S’ils soutiennent la stratégie de réintroduction d’un noyau sain de 75 têtes dans le massif une fois les autres caprins abattus, les éleveurs refusent l’envoi de « troupes au sol » pour vacciner les bouquetins sains et euthanasier les individus malades. « Cela prendrait trop de temps, entre cinq et dix ans, et nous risquerions d’assister à la contamination des bouquetins sains d’une année sur l’autre, affirme Bernard Mogenet.

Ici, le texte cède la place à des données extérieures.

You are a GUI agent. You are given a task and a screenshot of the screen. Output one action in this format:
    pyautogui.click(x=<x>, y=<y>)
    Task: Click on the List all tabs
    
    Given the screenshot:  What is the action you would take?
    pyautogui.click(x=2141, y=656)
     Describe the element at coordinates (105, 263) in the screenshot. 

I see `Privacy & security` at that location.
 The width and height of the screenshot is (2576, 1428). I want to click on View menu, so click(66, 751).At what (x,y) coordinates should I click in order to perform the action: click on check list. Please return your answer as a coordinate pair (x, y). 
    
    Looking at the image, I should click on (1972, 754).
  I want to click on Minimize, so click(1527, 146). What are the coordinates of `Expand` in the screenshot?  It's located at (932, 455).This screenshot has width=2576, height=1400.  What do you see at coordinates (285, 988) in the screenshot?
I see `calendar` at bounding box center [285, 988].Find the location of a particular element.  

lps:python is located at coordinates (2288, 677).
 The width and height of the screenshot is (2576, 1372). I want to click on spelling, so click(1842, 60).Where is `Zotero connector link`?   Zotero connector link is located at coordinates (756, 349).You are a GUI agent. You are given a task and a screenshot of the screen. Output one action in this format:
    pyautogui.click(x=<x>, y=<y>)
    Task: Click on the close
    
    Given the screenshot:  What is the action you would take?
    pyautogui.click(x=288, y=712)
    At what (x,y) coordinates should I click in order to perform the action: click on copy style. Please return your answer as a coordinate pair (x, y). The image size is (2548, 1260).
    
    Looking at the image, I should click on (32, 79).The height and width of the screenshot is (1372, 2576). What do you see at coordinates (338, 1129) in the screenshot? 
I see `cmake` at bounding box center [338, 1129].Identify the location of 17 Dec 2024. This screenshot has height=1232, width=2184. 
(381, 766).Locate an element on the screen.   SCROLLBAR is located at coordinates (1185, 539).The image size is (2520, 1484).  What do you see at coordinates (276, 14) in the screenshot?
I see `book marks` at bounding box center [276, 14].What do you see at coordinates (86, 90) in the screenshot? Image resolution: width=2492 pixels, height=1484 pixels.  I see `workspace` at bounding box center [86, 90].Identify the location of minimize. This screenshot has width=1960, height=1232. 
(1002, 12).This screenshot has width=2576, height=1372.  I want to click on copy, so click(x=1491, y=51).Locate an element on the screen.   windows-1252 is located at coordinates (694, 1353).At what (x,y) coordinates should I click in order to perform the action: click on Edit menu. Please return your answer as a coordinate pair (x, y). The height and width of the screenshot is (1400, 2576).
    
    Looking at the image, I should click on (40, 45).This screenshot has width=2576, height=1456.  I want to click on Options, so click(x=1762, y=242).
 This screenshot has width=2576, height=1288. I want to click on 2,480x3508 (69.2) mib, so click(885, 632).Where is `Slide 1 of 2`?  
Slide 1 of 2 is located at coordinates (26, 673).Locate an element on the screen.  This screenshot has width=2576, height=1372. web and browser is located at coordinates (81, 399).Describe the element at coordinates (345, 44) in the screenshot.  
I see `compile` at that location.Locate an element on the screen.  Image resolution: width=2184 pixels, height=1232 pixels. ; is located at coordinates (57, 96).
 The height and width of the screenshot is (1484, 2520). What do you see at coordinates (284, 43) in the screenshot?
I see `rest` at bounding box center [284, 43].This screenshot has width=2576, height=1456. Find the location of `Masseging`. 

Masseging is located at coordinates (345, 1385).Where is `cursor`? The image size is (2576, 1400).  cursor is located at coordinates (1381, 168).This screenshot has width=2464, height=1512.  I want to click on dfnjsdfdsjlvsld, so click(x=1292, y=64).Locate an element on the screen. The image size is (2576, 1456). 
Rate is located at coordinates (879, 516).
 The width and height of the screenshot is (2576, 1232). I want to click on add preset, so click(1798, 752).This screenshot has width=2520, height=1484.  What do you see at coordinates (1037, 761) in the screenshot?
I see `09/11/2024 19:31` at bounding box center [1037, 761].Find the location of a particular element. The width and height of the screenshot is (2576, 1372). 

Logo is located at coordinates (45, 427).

Les conséquences seraient graves si un troupeau venait à être touché, avec un blocage du fromage et le risque que l’agriculture française perde son statut “d’indemne de brucellose”, qu’elle détient depuis 1999. » Et qu’importe si l’Anses évalue le risque de transmission de la brucellose aux cheptels domestiques de « quasi-nul » à « minime ». Qu’importe aussi si le bouquetin est un animal protégé. « Protégé, mais plus en danger », précise Bernard Mogenet. En 2013, le ministère de l’Écologie avait accepté le principe de précaution, consentant à l’abattage massif des bouquetins de plus de 5 ans. L’année suivante, en revanche, Ségolène Royal s’était opposée à une seconde opération du genre. Le mois dernier, nouveau revirement avec l’arbitrage rendu par le cabinet du Premier ministre autorisant l’éradication de 200 à 250 bouquetins – en dépit d’un nouvel avis défavorable du CNPN – et débouchant sur l’arrêté préfectoral du 16 septembre. Quelques jours après l’abattage des 70 premiers bouquetins, le ministère de l’Écologie est de nouveau intervenu pour demander… un cessez-le-feu, jusqu’au jugement du tribunal administratif de Grenoble, qui a tenu son audience le 19 octobre. Qu’elle autorise le retour de l’artillerie ou demande la grâce des animaux condamnés, pas sûr que la décision du tribunal, qui sera rendue en fin de semaine, scelle définitivement l’avenir des bouquetins du Bargy.